Task instructions
Please repeat the line that has "Instruction: Click the .mp3 upload hint text" and all lines after it, exactly as they appear, through the end of the entries.

Entries shown
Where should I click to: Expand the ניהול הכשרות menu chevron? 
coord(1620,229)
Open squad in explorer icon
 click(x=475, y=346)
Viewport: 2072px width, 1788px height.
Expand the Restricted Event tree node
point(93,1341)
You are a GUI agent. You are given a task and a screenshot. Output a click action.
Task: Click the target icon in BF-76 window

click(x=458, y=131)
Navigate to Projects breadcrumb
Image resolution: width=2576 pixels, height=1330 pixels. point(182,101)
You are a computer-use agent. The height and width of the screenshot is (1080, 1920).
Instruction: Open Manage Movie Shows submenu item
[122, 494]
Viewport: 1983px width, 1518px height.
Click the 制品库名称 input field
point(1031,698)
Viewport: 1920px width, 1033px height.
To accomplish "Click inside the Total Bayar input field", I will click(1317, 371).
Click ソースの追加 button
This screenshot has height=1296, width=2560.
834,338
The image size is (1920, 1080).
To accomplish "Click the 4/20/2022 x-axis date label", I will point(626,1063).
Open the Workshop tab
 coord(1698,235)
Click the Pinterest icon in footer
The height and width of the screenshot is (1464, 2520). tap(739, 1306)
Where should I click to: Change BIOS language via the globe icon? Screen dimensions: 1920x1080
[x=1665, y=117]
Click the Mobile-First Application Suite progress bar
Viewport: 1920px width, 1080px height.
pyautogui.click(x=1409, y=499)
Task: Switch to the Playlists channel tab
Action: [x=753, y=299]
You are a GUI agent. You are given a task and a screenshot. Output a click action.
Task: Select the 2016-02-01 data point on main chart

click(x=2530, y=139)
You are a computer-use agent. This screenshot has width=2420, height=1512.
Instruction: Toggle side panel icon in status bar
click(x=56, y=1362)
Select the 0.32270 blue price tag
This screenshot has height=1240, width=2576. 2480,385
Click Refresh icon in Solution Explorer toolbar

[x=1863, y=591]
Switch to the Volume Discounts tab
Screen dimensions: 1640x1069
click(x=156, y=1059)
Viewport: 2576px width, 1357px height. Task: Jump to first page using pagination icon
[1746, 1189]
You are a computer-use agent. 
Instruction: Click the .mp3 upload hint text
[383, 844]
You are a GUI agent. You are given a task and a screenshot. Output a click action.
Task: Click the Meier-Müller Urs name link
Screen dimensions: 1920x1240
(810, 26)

Solution to the problem
Instruction: Click the .mp3 upload hint text
[383, 844]
You are a GUI agent. You are given a task and a screenshot. Output a click action.
Task: Click the Meier-Müller Urs name link
Screen dimensions: 1920x1240
(810, 26)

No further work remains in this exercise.